#### [Document extract]

Local pharmaco-therapeutic discussions take place periodically between physicians and community pharmacists to evaluate medicine prescribing and dispensing.
Medicine lists have been developed to rationalise prescribing practices.
Incentives for pharmacists
The Netherlands government actively encourages generic medicine substitution by pharmacists.
If the physician prescribes a branded originator medicine that is out of patent, generic substitution is required, without need for reference to the physician.
In the past, pharmacists were encouraged to dispense generics instead of the more expensive branded medicines because they were allowed to keep one third of the difference between the price of the brand and that of the generic dispensed. This incentive was removed in the covenant of February 2004, which has lead to a voluntary reduction in the price of generics. There is now little financial incentive for pharmacists to dispense generics. Nevertheless, pharmacists have agreed under the covenants of 2004, 2005 and 2006–2007 to continue to make optimum use of generics [1].
Health insurance funds have introduced the preference policy which means that only certain (cheaper) medicines within a medicine cluster will be reimbursed.
Pharmacists receive a fixed dispensing fee per prescription = non-biased dispensing, the pharmacists tends to dispense the medicine with the highest profit margin.
Incentives for patients
Patients do not have a financial incentive to buy generic medicines in The Netherlands as there is no patient co-payment system.
In 2007, Dutch patients paid an average of 5.6% of the cost of medicines out of their own pocket [2].
Policy analysis
Key factors aiding the development of the generic medicines market
- The financial attractiveness of generic substitution by pharmacists sustains generic medicines use.
- The generic medicines market is driven by the lower prices of generic medicines.
- A range of financial and non-financial incentives for physicians support generic prescribing.
Key factors hindering the development of the generic medicines market
- Market entry requires pricing and reimbursement approval. This provides a mechanism to check justification for price and reimbursement status. However, this process delays market entry of generic medicines and prevents level playing field across countries.
- Healthcare insurance companies have introduced the preference policy driving down prices and forcing out generic suppliers whose products have not been selected for reimbursement, thereby reducing generic competition.

#### [What this exercise asks]
1. List the key factors that the text on Dutch generic medicines policy gives as aiding the development of the generic medicines market.
2. Answer these questions from the text on Dutch generic medicines policy:
(a) In the past, what share of the price difference between a brand and the generic dispensed could pharmacists keep?
(b) On average, what percentage of the cost of medicines did Dutch patients pay out of their own pocket in 2007?
(c) What approval does market entry require?
3. Continue the text on Dutch generic medicines policy from the point where it stops.
The material that comes after this text has no connection to it.

#### [Dataset excerpt]

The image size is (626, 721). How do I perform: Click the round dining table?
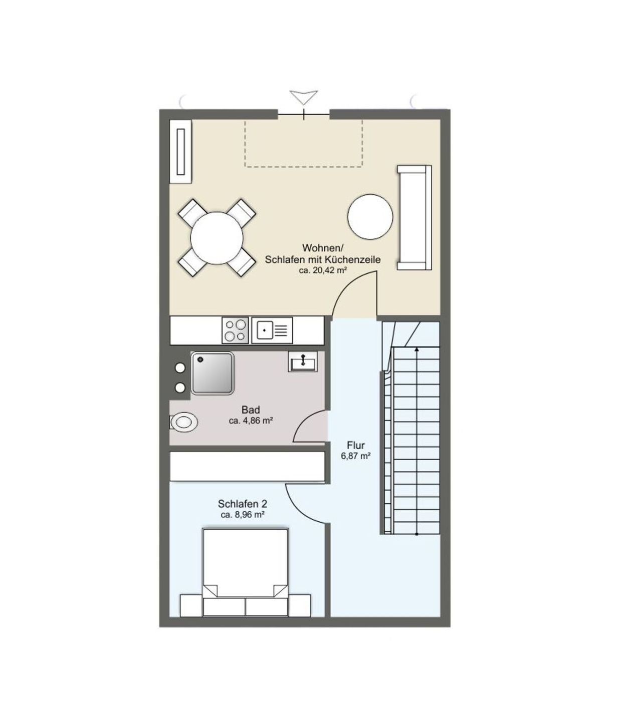pos(217,238)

#### [Outputs in order]
1.
- The financial attractiveness of generic substitution by pharmacists sustains generic medicines use.
- The generic medicines market is driven by the lower prices of generic medicines.
- A range of financial and non-financial incentives for physicians support generic prescribing.

2.
(a) One third.
(b) 5.6%.
(c) Pricing and reimbursement approval.

3.
- The RPS provides a financial incentive for patients to demand cheaper generic medicines. However, it does not stimulate generic medicines use if originator medicines reduce their price below level of reference price.
- INN prescribing is encouraged, however, there are no budget sanctions for doctors who do not comply [6].
- Medical students are not taught to prescribe by international non-proprietary name (INN).
- There is little financial incentive for pharmacists to dispense generics [1].
- Patients have no incentives to buy generic medicines.
References
1. Österreichisches Bundesinstitut für Gesundheitswesen (ÖBIG). Surveying, Assessing and Analysing the Pharmaceutical Sector in the 25 EU Member States. July 2006.
2. Simoens S, De Coster S. Sustaining Generic Medicines Markets in Europe. April 2006. [monograph on the Internet]. Brussels, Belgium, European Generic Medicines Association (EGA) [cited 2011 May 13]. Available from: www.egagenerics.com/doc/simoens-report_2006-04.pdf
3. Stichting Farmaceutische Kengetallen (SFK). Grote verschuivingen in generiek. Pharmaceutisch Weekblad 2010;145:10.
4. Danzon PM, Ketcham JD. Reference pricing of pharmaceuticals for Medicare: evidence from Germany, The Netherlands and New Zealand. NBER Working Paper no. 10007. National Bureau of Economic Research: Cambridge, 2003.
5. Griens AMGF, Janssen-Hoge JM, van der Vaart RJ, editors. Data en feiten 2009 [Dutch] [monograph on the Internet]. The Hague, The Netherlands, Stichting Farmaceutische Kengetallen (SFK) [cited 2011 May 13]. Available from: www.sfk.nl/publicaties/2009denf.pdf
6. Österreichisches Bundesinstitut für Gesundheitswesen (ÖBIG). Rational use of medicines in Europe. February 2010.